Au cœur des enjeux mondiaux
Au nom du Réseau des instances africaines de régulation
de la communication (Riarc), Halimé Assadya Ali a exprimé la reconnaissance des
membres du réseau à la Haac et aux autorités béninoises. Elle a relevé la
pertinence de ce colloque à Cotonou. «
Nous avons ensemble eu à débattre du développement de la technologie et de
l’avènement de l’intelligence artificielle, qui impacte fortement la production
médiatique et nos missions de régulation », a-t-elle résumé. Elle a mis
l’accent sur l’importance d’une régulation « appelée désormais à s’adapter et à
se mettre à l’école du numérique », surtout en période électorale, lorsque la
rapidité et la viralité de l’information peuvent menacer la sérénité du débat
démocratique. La vice-présidente du Riarc a également insisté sur la nécessité,
pour les régulateurs africains, de travailler main dans la main avec les
chercheurs et institutions spécialisées afin de concevoir des outils réellement
adaptés à la régulation du numérique. « Le choix des intervenants et des
thématiques nous a permis de mieux cerner les défis, mais aussi les
opportunités offertes par l’intelligence artificielle », a-t-elle précisé.

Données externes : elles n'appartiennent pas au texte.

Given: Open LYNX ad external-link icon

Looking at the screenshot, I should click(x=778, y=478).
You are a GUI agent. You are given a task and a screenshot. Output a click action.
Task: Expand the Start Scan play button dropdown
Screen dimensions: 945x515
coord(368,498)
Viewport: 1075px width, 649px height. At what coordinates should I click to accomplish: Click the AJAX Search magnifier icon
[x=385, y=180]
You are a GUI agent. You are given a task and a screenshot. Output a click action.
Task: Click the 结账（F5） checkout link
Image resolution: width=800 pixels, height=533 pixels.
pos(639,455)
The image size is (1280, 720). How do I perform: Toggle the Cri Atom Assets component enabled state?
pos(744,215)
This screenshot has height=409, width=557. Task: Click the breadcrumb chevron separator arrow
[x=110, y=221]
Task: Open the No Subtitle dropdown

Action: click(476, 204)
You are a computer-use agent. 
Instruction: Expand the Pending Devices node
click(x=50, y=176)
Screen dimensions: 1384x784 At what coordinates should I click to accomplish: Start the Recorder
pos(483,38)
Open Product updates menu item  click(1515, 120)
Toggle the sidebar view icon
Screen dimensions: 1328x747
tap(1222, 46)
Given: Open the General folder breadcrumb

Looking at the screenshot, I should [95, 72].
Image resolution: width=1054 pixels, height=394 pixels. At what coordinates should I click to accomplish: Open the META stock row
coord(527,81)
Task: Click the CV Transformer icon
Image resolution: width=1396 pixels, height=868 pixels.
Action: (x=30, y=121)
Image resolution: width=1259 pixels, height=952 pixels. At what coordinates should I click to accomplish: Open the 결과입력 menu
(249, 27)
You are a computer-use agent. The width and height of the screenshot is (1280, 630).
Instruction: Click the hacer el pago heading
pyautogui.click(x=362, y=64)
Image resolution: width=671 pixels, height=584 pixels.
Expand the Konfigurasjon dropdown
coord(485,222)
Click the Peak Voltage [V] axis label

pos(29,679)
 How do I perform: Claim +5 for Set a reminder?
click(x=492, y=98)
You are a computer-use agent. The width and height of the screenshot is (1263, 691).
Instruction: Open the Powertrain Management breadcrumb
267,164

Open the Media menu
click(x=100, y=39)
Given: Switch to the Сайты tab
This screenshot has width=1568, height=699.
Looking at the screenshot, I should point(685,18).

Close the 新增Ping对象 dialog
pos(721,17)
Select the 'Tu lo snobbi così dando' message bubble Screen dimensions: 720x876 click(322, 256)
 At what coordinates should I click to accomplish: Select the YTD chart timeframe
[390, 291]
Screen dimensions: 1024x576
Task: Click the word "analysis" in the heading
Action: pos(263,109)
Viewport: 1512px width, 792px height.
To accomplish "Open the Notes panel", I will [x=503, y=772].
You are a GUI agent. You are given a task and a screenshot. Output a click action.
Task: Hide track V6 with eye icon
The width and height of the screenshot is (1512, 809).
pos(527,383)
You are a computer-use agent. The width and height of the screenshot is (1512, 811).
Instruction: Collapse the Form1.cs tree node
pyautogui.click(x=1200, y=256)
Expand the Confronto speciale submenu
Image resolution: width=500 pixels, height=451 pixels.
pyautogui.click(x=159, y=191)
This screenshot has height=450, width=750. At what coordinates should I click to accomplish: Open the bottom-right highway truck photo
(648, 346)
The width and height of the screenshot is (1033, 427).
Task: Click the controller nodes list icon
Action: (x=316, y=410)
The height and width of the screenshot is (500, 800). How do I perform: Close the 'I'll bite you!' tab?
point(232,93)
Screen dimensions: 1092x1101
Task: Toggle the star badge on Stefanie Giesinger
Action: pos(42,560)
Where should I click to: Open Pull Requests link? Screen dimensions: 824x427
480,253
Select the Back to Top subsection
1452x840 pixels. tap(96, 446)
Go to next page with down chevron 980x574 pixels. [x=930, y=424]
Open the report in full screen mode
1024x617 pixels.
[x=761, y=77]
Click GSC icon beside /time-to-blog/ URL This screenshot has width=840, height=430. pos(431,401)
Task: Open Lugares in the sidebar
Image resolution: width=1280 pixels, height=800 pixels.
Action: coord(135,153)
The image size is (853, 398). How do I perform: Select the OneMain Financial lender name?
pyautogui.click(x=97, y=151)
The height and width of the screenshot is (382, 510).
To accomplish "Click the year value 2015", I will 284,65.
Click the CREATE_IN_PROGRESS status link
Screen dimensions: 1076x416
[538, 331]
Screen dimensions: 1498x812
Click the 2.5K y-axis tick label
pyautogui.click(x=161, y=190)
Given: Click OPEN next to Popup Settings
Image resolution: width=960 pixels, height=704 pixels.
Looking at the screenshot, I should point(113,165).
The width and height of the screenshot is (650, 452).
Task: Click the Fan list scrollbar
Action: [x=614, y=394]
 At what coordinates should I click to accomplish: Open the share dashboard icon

En définitive, ce colloque aura permis de rappeler qu’à l’heure du numérique et de l’intelligence artificielle, la régulation des médias doit évoluer, sans jamais perdre de vue sa mission essentielle. Celle de garantir un espace public pluraliste, responsable et respectueux de la liberté d’expression. Un défi que les régulateurs africains semblent prêts à relever collectivement.